Reading passage →
The SATS Group has recently achieved IATA's Centre of Excellence for Independent Validators (CEIV) Lithium Battery Certification becoming the first ground handler worldwide to get a nod for its safe transportation of lithium batteries by air.
SATS Ltd (SATS) — together with its Hong Kong subsidiary Asia Airfreight Terminal Co. Ltd. (AAT) and Indonesian joint venture PT Jasa Angkasa Semesta Tbk (PT JAS) — were conferred their CEIV Li-batt certificates at IATA's World Cargo Symposium 2022.
The certification will remain in effect for two years.
The "Centre of Excellence for Independent Validators Lithium Batteries" (CEIV Li-batt) is a certification programme of IATA that establishes baseline standards to improve competency and quality management in the handling and carriage of lithium batteries, alone or with finished products, along the supply chain.
Rogue lithium battery shipments that pose a safety risk to aircraft, passengers and crew remain a pressing issue amid continued growth in e-commerce.
"The SATS Group mitigates this risk by validating the compliance with regulations for dangerous goods consignments and storing them safely in a dedicated holding area. In addition, trained personnel are empowered to stop potentially non-compliant shipments for further inspection," SATS said.
In Singapore, SATS noted that it has put in place a digital compliance solution to enable safer and automated dangerous goods verification checks.
SATS also continues to work closely with partners in the airport ecosystem and harness advanced technology to strengthen Changi Airport as a trusted aviation hub.
"Ensuring safe and seamless connections for passengers and cargo is our priority. In 2014, SATS Coolport was the world's first on-airport perishable handling centre to be certified by IATA as a Centre of Excellence for Pharmaceutical Handling. In another global first for SATS, the latest IATA CEIV Li-batt certification accomplished with our group of companies demonstrates our commitment to be at the forefront of innovation," said Bob Chi, chief executive officer of Gateway Services, SATS.
"As lithium batteries grow to be the preferred energy source for consumer electronics and mobility products, we believe this certification will set a new international benchmark for safe aviation travel and give customers the added confidence that we handle shipments of dangerous goods with the highest level of care and diligence," Chi added.
Meanwhile, Brendan Sullivan, IATA’s global head of cargo, noted that expanding the CEIV Li-batt programme to include all stakeholders along the air cargo value chain, the stronger and more effective it will be for the industry.
"We congratulate SATS, AAT and PT JAS on becoming the first ground handling companies in the world to achieve CEIV Li-batt certification ... Ultimately, we want to see a network of CEIV Li-batt trade lanes with participants certified at origin, destination and in transit points," Sullivan said.
SATS said the milestone was the result of an extensive CEIV Li-batt certification process comprising personnel training, assessment and independent validation to determine compliance against over 300 audit criteria.
The programme standards are based on IATA Dangerous Goods Regulations and IATA Lithium Battery Shipping Regulations, which combine regulatory and operational input from industry and government experts.

Work order A →
Answer the following questions using the SATS certification article, one answer per line, marked in the same way:
(i) For how long will the certification remain in effect?
(ii) At which event were the CEIV Li-batt certificates conferred?
(iii) Against how many audit criteria was compliance determined during the certification process?
Work order B → List every company that the SATS certification article says was conferred a CEIV Li-batt certificate.
The entries that follow are drawn from a separate source.

Dataset extract →
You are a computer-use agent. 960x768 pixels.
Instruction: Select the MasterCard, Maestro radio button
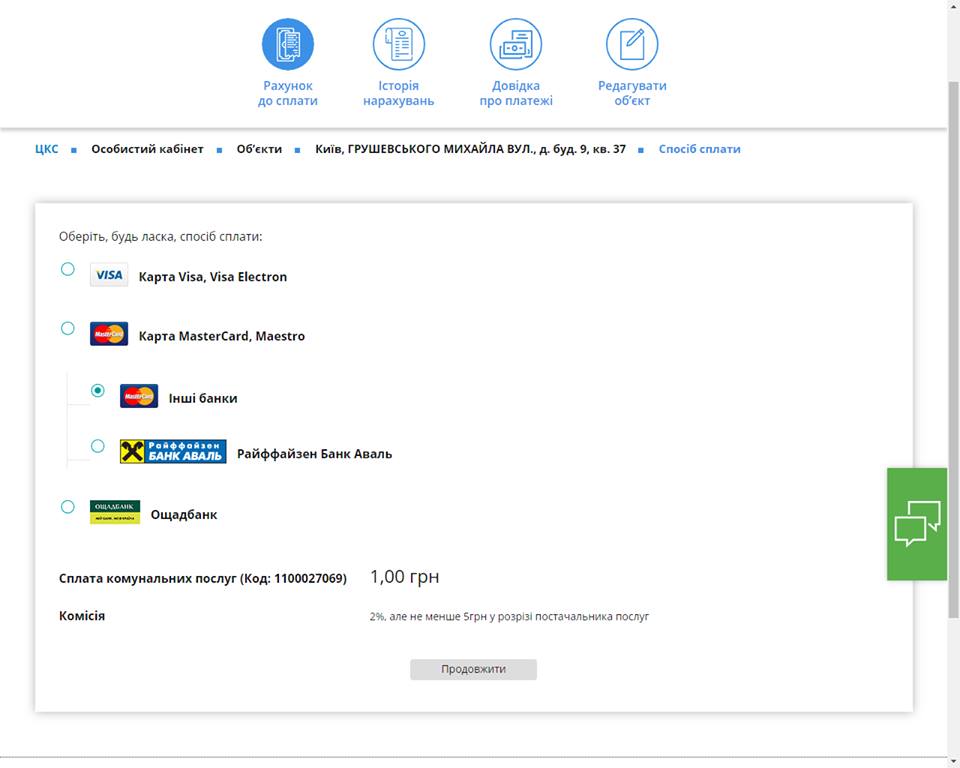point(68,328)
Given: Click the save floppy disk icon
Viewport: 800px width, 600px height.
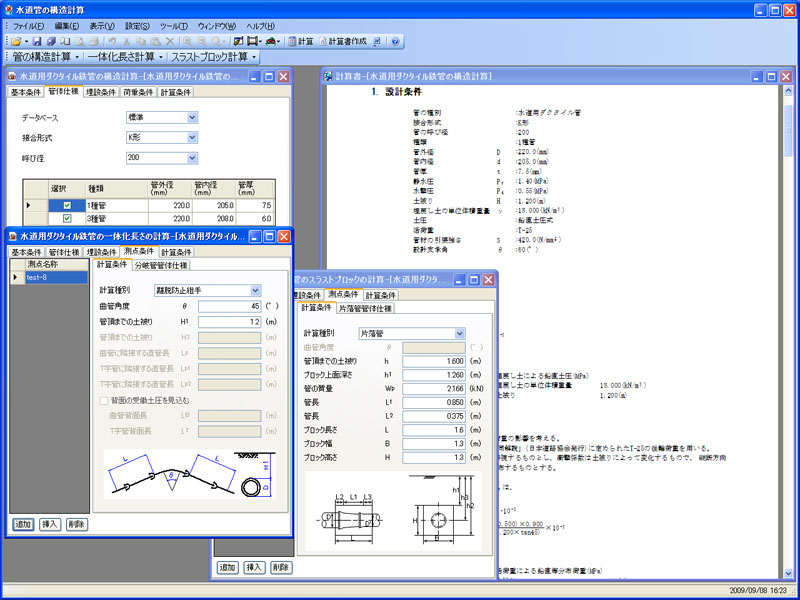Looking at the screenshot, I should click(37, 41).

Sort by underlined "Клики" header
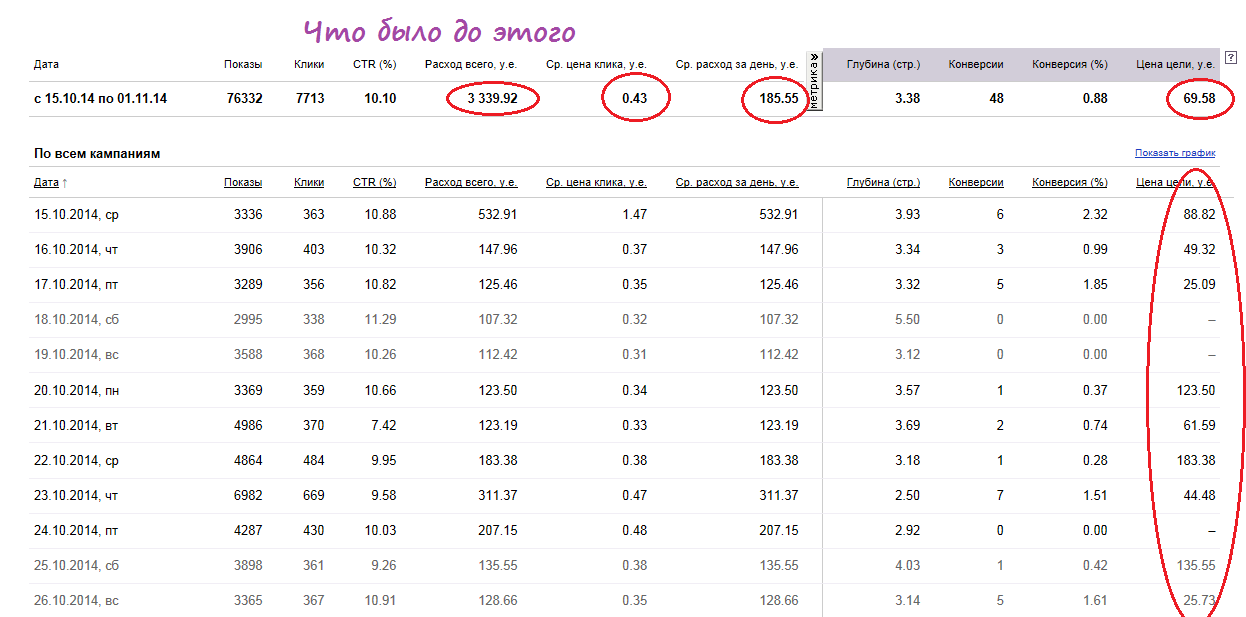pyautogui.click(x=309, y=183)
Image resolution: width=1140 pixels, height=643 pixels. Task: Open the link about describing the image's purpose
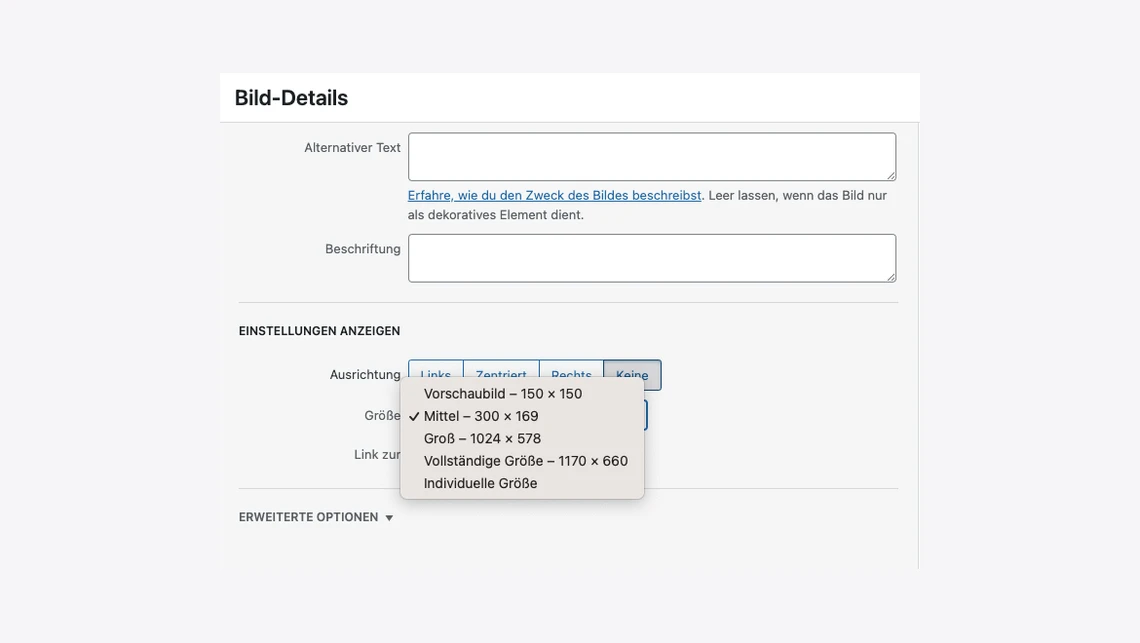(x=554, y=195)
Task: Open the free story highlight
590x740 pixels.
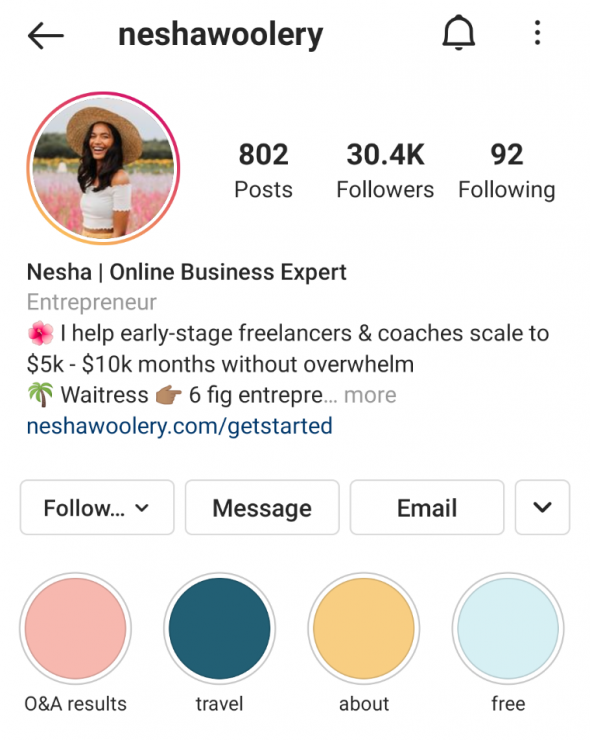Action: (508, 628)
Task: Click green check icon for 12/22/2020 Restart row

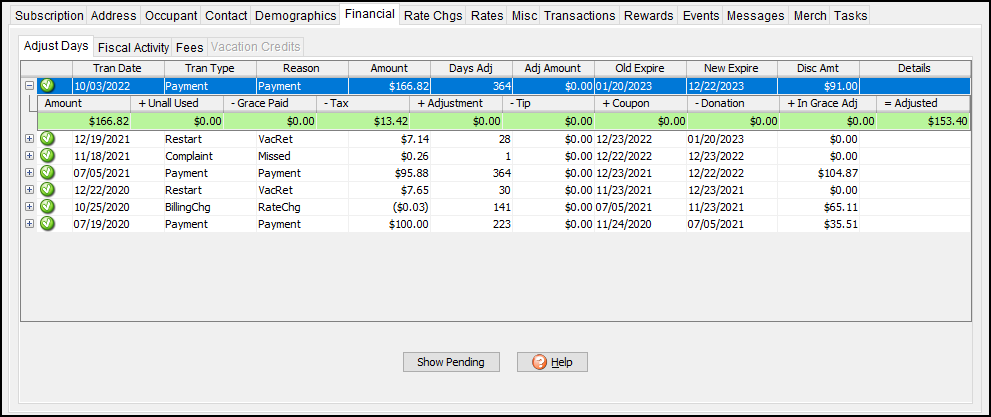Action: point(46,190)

...

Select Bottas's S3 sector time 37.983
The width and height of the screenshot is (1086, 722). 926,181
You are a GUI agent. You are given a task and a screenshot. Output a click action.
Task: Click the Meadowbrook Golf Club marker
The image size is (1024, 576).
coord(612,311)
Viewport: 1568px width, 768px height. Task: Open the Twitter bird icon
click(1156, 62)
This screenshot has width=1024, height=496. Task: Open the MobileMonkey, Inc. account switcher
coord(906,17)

* * *

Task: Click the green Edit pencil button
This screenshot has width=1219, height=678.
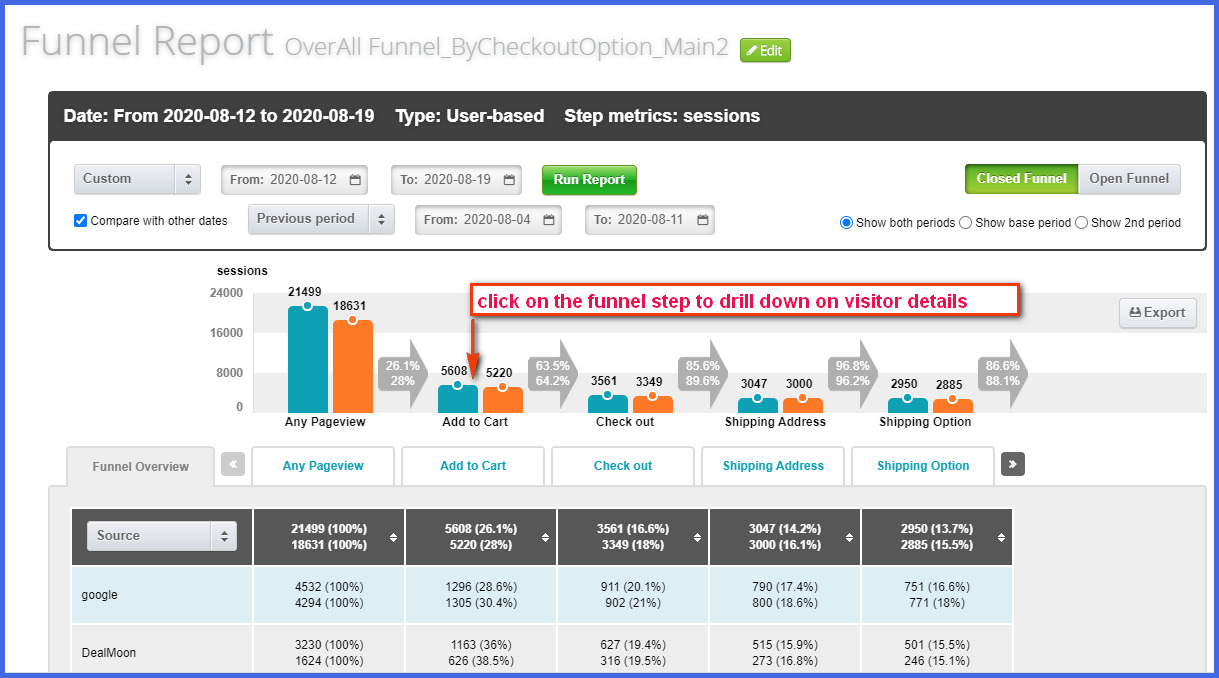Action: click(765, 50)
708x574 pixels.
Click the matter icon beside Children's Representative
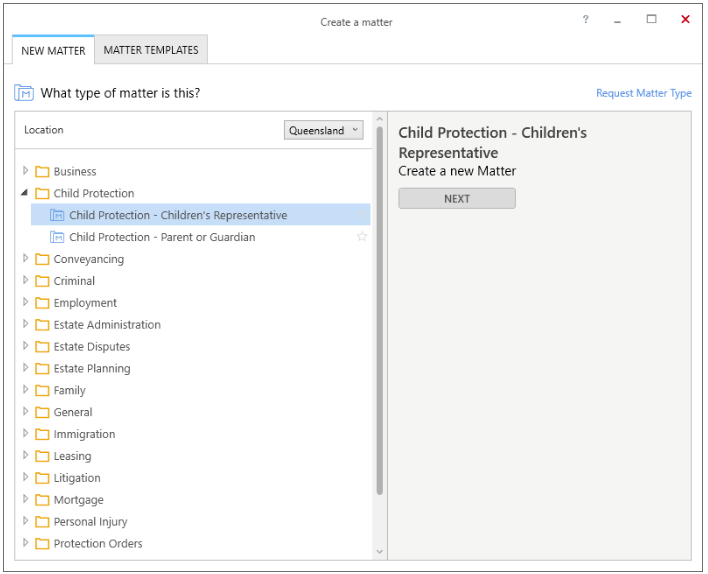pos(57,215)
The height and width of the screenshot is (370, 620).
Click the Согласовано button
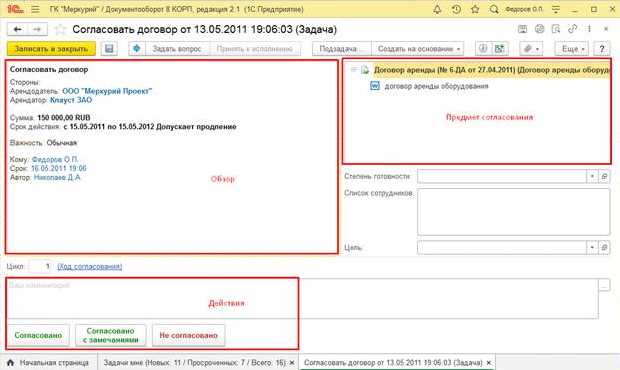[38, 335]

Exercise answer A →
(i) Two years.
(ii) IATA's World Cargo Symposium 2022.
(iii) Over 300 audit criteria.

Exercise answer B →
SATS Ltd (SATS)
Asia Airfreight Terminal Co. Ltd. (AAT)
PT Jasa Angkasa Semesta Tbk (PT JAS)